The entries below contain a stretch that opens with the line containing "Task: Click the Safari back navigation arrow" and closes with the line containing "You are a computer-use agent. 640x427 pixels."; set down that stretch exactly, both ends included, and nothing else.

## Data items
- Opening Delimiter -
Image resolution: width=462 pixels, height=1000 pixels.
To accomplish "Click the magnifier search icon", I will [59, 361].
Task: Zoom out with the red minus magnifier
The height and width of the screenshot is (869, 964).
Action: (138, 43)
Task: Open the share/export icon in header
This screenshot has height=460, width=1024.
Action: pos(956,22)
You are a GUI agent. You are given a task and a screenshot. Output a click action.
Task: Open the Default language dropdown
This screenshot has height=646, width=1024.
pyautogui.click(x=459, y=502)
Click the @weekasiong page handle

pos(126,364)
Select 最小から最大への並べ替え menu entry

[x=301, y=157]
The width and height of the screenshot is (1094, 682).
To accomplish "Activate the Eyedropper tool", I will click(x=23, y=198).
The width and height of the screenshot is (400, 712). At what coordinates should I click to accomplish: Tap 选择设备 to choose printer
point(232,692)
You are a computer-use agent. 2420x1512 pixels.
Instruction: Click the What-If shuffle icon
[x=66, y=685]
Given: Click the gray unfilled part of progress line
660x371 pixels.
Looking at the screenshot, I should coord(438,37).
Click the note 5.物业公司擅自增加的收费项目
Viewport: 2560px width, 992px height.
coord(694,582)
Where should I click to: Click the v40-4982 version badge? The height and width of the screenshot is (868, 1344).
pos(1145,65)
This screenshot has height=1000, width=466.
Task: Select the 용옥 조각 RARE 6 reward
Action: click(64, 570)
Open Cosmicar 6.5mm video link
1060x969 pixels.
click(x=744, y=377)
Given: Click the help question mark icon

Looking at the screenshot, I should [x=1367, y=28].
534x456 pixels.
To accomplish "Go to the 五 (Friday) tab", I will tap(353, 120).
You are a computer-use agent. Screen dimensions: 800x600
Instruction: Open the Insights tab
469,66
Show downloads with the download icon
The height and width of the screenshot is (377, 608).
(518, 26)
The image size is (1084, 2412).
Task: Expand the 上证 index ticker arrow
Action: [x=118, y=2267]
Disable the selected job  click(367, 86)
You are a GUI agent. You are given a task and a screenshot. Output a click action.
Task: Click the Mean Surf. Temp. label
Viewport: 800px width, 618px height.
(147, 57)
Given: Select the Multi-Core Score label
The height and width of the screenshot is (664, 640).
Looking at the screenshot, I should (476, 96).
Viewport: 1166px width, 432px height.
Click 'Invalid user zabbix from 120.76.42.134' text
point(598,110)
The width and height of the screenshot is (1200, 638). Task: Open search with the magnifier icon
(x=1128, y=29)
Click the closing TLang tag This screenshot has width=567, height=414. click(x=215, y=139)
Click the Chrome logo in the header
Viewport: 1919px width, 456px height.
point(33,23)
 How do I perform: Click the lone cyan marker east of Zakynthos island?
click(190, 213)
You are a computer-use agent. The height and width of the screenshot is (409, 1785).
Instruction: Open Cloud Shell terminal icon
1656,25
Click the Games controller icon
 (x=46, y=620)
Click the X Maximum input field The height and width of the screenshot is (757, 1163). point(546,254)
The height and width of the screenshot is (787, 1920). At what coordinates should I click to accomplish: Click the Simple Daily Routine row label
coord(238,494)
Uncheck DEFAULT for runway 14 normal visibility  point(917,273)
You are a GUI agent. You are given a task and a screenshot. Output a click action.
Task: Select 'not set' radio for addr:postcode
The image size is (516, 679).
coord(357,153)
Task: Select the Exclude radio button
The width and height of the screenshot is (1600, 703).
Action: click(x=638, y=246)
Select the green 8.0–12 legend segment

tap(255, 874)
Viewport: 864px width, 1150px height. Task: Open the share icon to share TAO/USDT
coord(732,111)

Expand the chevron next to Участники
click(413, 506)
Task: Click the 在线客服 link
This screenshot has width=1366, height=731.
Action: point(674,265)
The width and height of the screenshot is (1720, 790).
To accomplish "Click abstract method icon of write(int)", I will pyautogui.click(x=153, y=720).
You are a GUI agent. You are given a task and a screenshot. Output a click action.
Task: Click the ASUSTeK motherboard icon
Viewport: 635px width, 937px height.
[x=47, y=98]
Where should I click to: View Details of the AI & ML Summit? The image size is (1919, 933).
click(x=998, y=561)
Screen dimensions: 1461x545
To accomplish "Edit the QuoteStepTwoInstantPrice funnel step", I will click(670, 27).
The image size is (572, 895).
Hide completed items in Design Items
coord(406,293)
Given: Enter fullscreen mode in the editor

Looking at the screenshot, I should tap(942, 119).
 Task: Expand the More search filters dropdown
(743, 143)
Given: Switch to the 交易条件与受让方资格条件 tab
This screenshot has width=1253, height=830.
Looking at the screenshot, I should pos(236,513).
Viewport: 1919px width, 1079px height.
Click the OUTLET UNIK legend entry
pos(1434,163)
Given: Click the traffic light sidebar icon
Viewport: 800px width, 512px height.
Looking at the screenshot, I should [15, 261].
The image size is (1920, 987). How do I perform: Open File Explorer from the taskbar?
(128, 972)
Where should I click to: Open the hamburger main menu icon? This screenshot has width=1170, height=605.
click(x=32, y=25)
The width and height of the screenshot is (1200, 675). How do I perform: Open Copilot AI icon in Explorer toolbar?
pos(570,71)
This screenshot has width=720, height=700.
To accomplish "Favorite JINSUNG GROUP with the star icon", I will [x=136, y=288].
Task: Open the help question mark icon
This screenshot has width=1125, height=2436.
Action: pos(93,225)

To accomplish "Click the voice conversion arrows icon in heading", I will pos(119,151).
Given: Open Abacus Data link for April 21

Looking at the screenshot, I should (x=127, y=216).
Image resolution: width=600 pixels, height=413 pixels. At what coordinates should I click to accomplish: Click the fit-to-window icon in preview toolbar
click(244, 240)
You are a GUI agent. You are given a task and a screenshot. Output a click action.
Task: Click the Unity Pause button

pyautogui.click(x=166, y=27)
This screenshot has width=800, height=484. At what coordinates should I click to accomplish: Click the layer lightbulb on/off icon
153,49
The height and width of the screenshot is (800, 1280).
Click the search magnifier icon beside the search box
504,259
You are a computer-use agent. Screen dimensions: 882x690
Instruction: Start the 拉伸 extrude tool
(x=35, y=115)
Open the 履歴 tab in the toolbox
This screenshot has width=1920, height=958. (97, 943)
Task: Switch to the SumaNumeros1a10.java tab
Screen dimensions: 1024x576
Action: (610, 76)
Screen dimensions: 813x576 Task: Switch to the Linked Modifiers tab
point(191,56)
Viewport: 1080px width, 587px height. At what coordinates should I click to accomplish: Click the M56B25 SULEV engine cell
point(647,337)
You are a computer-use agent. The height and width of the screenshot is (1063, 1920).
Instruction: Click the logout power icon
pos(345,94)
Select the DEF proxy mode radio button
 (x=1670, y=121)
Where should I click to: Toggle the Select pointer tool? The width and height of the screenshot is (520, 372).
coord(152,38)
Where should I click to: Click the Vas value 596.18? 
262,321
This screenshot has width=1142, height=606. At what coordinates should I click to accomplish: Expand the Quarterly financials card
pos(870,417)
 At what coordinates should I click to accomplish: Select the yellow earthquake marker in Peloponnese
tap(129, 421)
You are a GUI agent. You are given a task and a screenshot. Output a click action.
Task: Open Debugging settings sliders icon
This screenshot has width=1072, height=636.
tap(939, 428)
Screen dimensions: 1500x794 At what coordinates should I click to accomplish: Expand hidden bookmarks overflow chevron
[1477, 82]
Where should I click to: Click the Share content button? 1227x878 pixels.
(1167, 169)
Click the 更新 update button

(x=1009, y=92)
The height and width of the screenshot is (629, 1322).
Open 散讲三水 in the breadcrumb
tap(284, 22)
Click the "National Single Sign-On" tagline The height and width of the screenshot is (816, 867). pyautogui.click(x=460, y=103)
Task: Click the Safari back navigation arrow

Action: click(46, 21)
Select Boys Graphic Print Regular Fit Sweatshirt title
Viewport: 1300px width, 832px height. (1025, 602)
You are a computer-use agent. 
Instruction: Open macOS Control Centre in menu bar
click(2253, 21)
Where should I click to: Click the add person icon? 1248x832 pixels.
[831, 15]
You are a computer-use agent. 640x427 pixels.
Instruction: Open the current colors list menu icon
- Closing Delimiter -
## Reply to the task
Task: Click the Safari back navigation arrow

Action: click(46, 21)
Select Boys Graphic Print Regular Fit Sweatshirt title
Viewport: 1300px width, 832px height. (1025, 602)
You are a computer-use agent. 
Instruction: Open macOS Control Centre in menu bar
click(2253, 21)
Where should I click to: Click the add person icon? 1248x832 pixels.
[831, 15]
You are a computer-use agent. 640x427 pixels.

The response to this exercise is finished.